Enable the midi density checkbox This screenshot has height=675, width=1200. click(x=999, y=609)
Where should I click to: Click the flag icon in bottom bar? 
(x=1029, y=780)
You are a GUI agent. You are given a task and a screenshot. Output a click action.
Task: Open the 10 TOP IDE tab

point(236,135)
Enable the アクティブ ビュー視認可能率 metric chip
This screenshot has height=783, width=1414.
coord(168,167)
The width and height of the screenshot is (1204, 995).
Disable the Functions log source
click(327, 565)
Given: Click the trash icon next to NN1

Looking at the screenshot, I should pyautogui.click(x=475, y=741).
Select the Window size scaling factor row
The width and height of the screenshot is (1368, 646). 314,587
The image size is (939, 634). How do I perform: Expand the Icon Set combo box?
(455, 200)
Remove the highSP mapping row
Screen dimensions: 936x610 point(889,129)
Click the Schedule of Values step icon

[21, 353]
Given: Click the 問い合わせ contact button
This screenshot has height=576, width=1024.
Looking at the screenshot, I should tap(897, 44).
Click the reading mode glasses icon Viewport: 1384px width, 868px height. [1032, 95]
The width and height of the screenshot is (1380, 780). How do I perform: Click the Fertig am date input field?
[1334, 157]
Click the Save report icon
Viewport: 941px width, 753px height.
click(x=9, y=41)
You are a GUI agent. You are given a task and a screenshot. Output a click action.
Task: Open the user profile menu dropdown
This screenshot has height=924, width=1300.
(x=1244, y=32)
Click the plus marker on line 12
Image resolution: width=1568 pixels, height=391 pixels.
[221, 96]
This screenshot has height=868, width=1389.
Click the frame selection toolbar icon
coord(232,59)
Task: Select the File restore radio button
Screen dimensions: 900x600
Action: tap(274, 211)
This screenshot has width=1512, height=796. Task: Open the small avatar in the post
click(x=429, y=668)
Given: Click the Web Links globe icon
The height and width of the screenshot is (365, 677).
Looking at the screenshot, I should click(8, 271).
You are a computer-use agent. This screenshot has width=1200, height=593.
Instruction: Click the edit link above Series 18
* * *
OBJECTIVE:
Write out every line of the items above as a JSON list of strings, one string per line, leaving out the blank lines.

WRITTEN ANSWER:
[
  "Enable the midi density checkbox This screenshot has height=675, width=1200. click(x=999, y=609)",
  "Where should I click to: Click the flag icon in bottom bar? ",
  "(x=1029, y=780)",
  "You are a GUI agent. You are given a task and a screenshot. Output a click action.",
  "Task: Open the 10 TOP IDE tab",
  "point(236,135)",
  "Enable the アクティブ ビュー視認可能率 metric chip",
  "This screenshot has height=783, width=1414.",
  "coord(168,167)",
  "The width and height of the screenshot is (1204, 995).",
  "Disable the Functions log source",
  "click(327, 565)",
  "Given: Click the trash icon next to NN1",
  "Looking at the screenshot, I should pyautogui.click(x=475, y=741).",
  "Select the Window size scaling factor row",
  "The width and height of the screenshot is (1368, 646). 314,587",
  "The image size is (939, 634). How do I perform: Expand the Icon Set combo box?",
  "(455, 200)",
  "Remove the highSP mapping row",
  "Screen dimensions: 936x610 point(889,129)",
  "Click the Schedule of Values step icon",
  "[21, 353]",
  "Given: Click the 問い合わせ contact button",
  "This screenshot has height=576, width=1024.",
  "Looking at the screenshot, I should tap(897, 44).",
  "Click the reading mode glasses icon Viewport: 1384px width, 868px height. [1032, 95]",
  "The width and height of the screenshot is (1380, 780). How do I perform: Click the Fertig am date input field?",
  "[1334, 157]",
  "Click the Save report icon",
  "Viewport: 941px width, 753px height.",
  "click(x=9, y=41)",
  "You are a GUI agent. You are given a task and a screenshot. Output a click action.",
  "Task: Open the user profile menu dropdown",
  "This screenshot has height=924, width=1300.",
  "(x=1244, y=32)",
  "Click the plus marker on line 12",
  "Image resolution: width=1568 pixels, height=391 pixels.",
  "[221, 96]",
  "This screenshot has height=868, width=1389.",
  "Click the frame selection toolbar icon",
  "coord(232,59)",
  "Task: Select the File restore radio button",
  "Screen dimensions: 900x600",
  "Action: tap(274, 211)",
  "This screenshot has width=1512, height=796. Task: Open the small avatar in the post",
  "click(x=429, y=668)",
  "Given: Click the Web Links globe icon",
  "The height and width of the screenshot is (365, 677).",
  "Looking at the screenshot, I should click(8, 271).",
  "You are a computer-use agent. This screenshot has width=1200, height=593.",
  "Instruction: Click the edit link above Series 18"
]